I remember when my great grandmother died. She was 86, and died in 1986 in the same room she was born in the house that used to be her family’s. This house stands in the Main Square of Sopron, and has been in the possession of that part of the family for a century -until they lost it after WWI. It was partitioned into apartments, and some of these were bought by family members. (This happens when well-off families get poor I guess.)
I’m talking about all this because of context. The context being the dinner after the funeral. I was a kid back then, and while I was very sorry that my great grandmother died (I knew her, and loved her), I guess I did not actually process what it meant; I was nine, after all. For me it was a big, interesting party filled with relatives whom I did not get to meet a lot, and lots of sad-sweet memories. I was happily reading Karl May by an ancient tile stove in the guest room, or talking to all those exciting adults, and older cousins twice removed. (Two sisters, who lived in the neighbouring apartments really loved me, and played with me a lot; I guess they treated me like a little brother, while I looked at them as older sisters.)
Fast forward to yesterday. My grandmother (whose mother was my great grandmother I’ve just talked about) has recently passed away, and in the family group on facebook my mother’s cousin uploaded a lot of photos of my grandmother from her childhood. I realized there’s a lot of other photos from that side of the family online, and found the ones taken after the funeral of my grandmother’s sister-in-law, from 2012. She lived in the same apartment; her family moved in after my great-grandmother has passed away. I used to spend an awful lot of time with her, because I went to a boarding school in Sopron, and she was a really sweet lady (and also my godmother)

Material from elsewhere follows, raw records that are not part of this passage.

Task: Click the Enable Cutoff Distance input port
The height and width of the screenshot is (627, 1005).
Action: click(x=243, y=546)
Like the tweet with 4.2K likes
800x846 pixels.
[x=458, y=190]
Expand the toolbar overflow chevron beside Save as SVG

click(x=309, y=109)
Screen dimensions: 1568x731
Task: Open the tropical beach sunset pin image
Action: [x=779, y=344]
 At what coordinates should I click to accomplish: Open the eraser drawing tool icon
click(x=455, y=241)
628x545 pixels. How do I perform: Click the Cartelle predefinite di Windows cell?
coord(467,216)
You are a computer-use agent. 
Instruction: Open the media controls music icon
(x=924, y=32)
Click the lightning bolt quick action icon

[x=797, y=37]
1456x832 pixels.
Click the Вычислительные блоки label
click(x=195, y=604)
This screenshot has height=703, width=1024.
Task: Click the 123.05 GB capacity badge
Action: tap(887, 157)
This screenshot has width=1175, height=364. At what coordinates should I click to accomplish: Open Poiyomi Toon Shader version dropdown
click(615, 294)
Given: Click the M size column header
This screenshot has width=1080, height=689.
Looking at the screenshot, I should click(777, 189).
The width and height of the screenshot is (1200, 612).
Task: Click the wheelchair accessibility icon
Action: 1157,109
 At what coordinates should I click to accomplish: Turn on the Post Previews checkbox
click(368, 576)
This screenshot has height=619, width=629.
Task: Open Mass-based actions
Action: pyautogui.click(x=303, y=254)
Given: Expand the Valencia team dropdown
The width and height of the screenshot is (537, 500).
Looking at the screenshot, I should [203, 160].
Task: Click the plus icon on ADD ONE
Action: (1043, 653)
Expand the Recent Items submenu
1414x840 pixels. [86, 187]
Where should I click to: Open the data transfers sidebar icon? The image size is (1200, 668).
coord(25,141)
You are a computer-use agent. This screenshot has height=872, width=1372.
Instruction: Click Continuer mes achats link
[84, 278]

What was striking was the similarity of the photos to what I remembered from twenty six years earlier. Sad but smiling adults, and kids goofing around in the very same rooms, by the very same tile stove, the very same bookshelves, and even the very same books. It was uncanny. Things don’t change; only the people were different (or older). The old house, the old wooden door, the worn-out steps have seen the births and wakes of my god-mother, my great-grandmother, her mother, and all the way back the centuries. These steps have been hollowed out by generations stepping on them; myself included. The house had the same pleasant wine cellar-smell, the smell of things that have not changed in centuries. People come and go, but that place has stayed relatively unchanged. This is both a comforting and a frightening thought at the same time. I still remember when I was a very young child running around the house and on the streets of Sopron; I remember when I was a high school student there. (The building of the school is similarly old and heavy with memories -it has been a school for the last two hundred or so years.) The place serves as a reminder that while the things we build might stand for a long time, we are there only temporarily. My grandmother grew up in that building, she went back as a young woman to visit from the capital, she kept going back as she got older to take care of her mother every weekend, and now she’s gone; yet the building stands. As a child you feel like, and assume that things are static; that people are always there, and they always have been, and always will be. Now as an adult I experienced that things do change; that time passes by really fast. People have left this world, and people have come into this world; nothing remains the same. There used to be a lot of people that tied me to that place; they were the reason for me to visit. Now it’s increasingly only memories that tie me there, as most of these people have either left or passed away; and I visit only for these memories. As we get older we lose more and more of our ties to this world until we ourselves become memories. And this is not a pleasant thought.